BCS none at anon.com
Thu Apr 22 11:26:58 PDT 2010


Hello bearophile,

> I suggest to remove the real type from D2 because:
 
> - Results that you can find with programs written in other languages
> are usually computed with just floats or doubles. If I want to test if
> a D program gives the same results I can't use reals in D.

You can if you include error bounds. IIRC the compiler is free to do a lot 
of optimizations and for FP, that can result in inexact matches (keep in 
mind that some (or is it all) FPUs do ALL internal math in 80bit so what 
intermediate values if any are converted through 64/32bit can make a difference 
in the result even for the other types) so you can't even avoid error bounds 
on doubles or floats.

> - I don't see reals (long doubles in C) used much in other languages.

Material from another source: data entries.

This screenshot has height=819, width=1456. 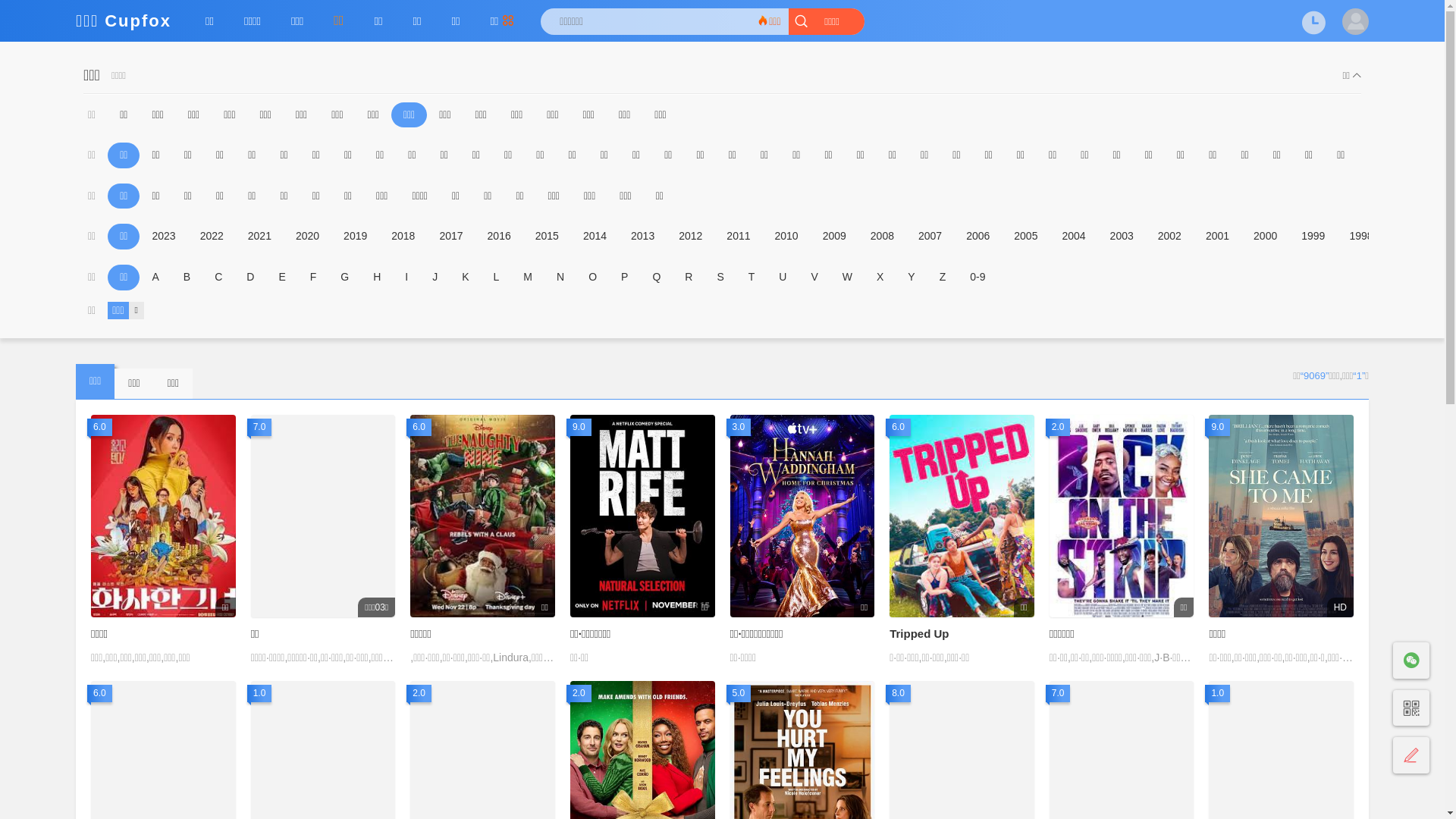 What do you see at coordinates (528, 278) in the screenshot?
I see `'M'` at bounding box center [528, 278].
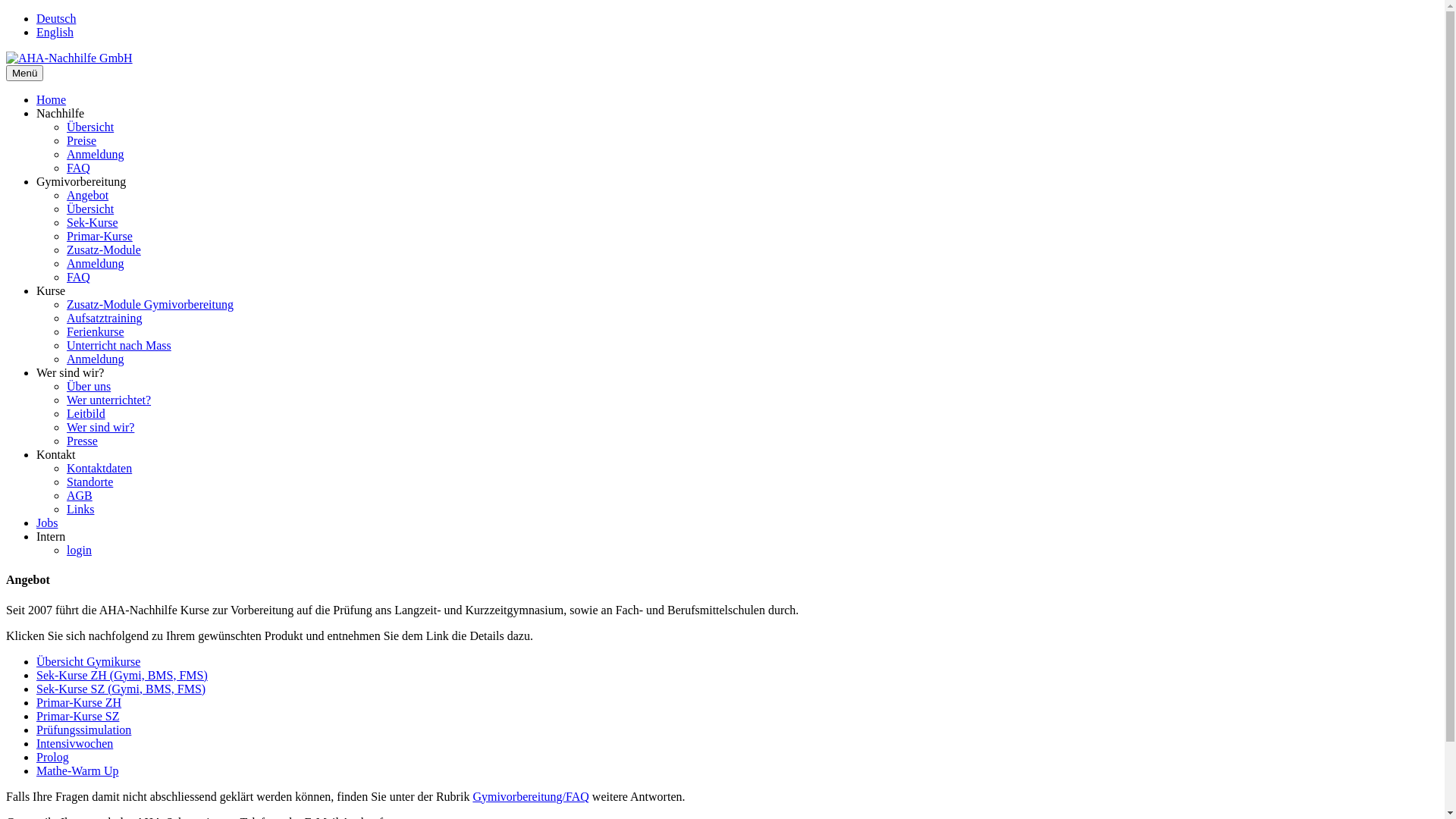 Image resolution: width=1456 pixels, height=819 pixels. Describe the element at coordinates (85, 413) in the screenshot. I see `'Leitbild'` at that location.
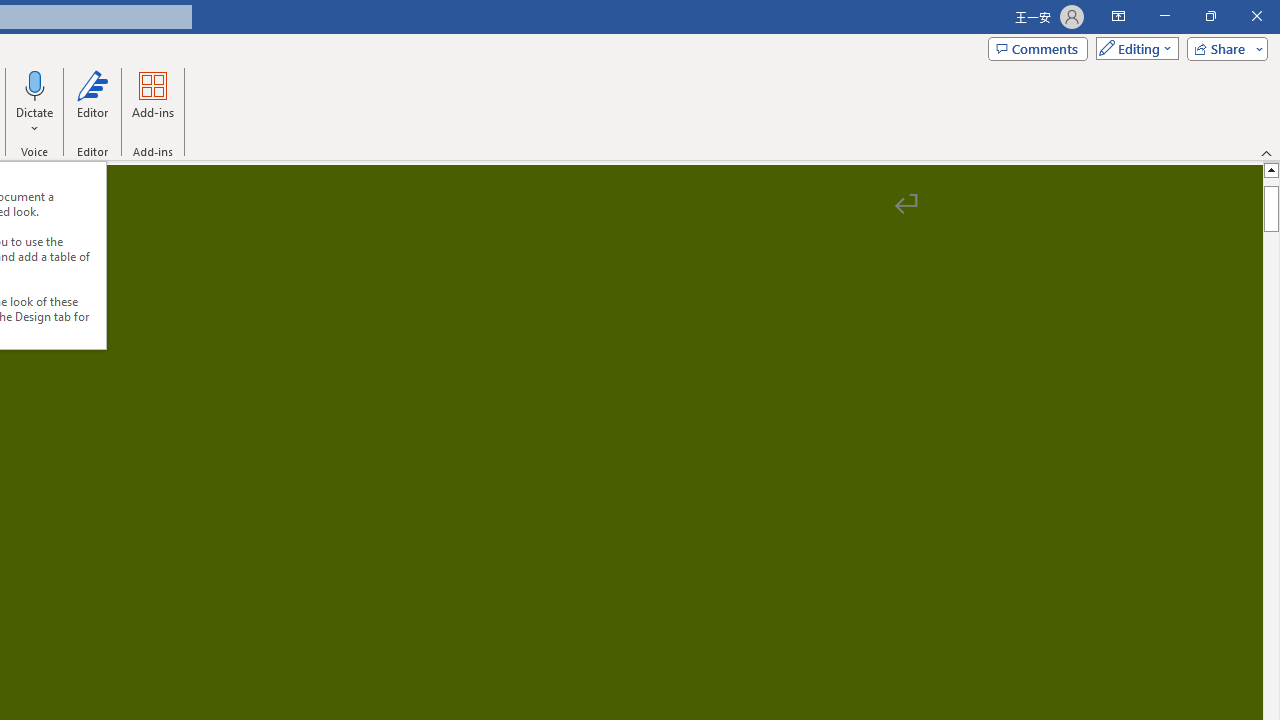 The height and width of the screenshot is (720, 1280). Describe the element at coordinates (91, 103) in the screenshot. I see `'Editor'` at that location.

It can be asserted that this is a result of them not being easy to use.

> Five or ten years from now most numerical programs will probably not
> use 80 bit FP.

That depends on what they are doing. People who really care about accuracy 
will only dump 80bit FP for 128bit FP (quad).

> - I have used D1 for some time, but so far I have had hard time to
> find a purpose for 80 bit FP numbers. The slight increase in precision
> is not so useful.

How much hard core number crunching do you do?

> 
> - D implementations are free to use doubles to implement the real
> type. So in a D program I can't rely on their little extra precision,
> making them not so useful.

No, a conforming D implementation *must* implement real with the largest 
HW FP type available.

> - The D2 specs say real is the "largest hardware implemented floating
> point size", this means that they can be 128 bit too in future. A
> numerical simulation that is designed to work with 80 bit FP numbers
> (or 64 bit FP numbers) can give strange results with 128 bit
> precision.

Can use support that? Aside from a few cases where you are effectivly bit 
twiddling, code designed to run in 80bit should work at least as well with 
128bit.

> 
> So I suggest to remove the real type; or eventually replace it with
> fixed-sized 128 bit floating-point type with the same name
> (implemented using a software emulation where the hardware doesn't
> have them, like the __float128 of GCC:
> http://gcc.gnu.org/onlinedocs/gcc/Floating-Types.html ).
> 
> In far future, if the hardware of CPUs will support FP numbers larger
> than 128 bits, a larger type can be added if necessary.

I think that real should be keep as is. Most of your points can be addressed 
by adding a new type that is defined to be the current 80bit type. That way, 
if the programer want to force a given size, they can, and if they just want 
the biggest type they can get they can do that as well.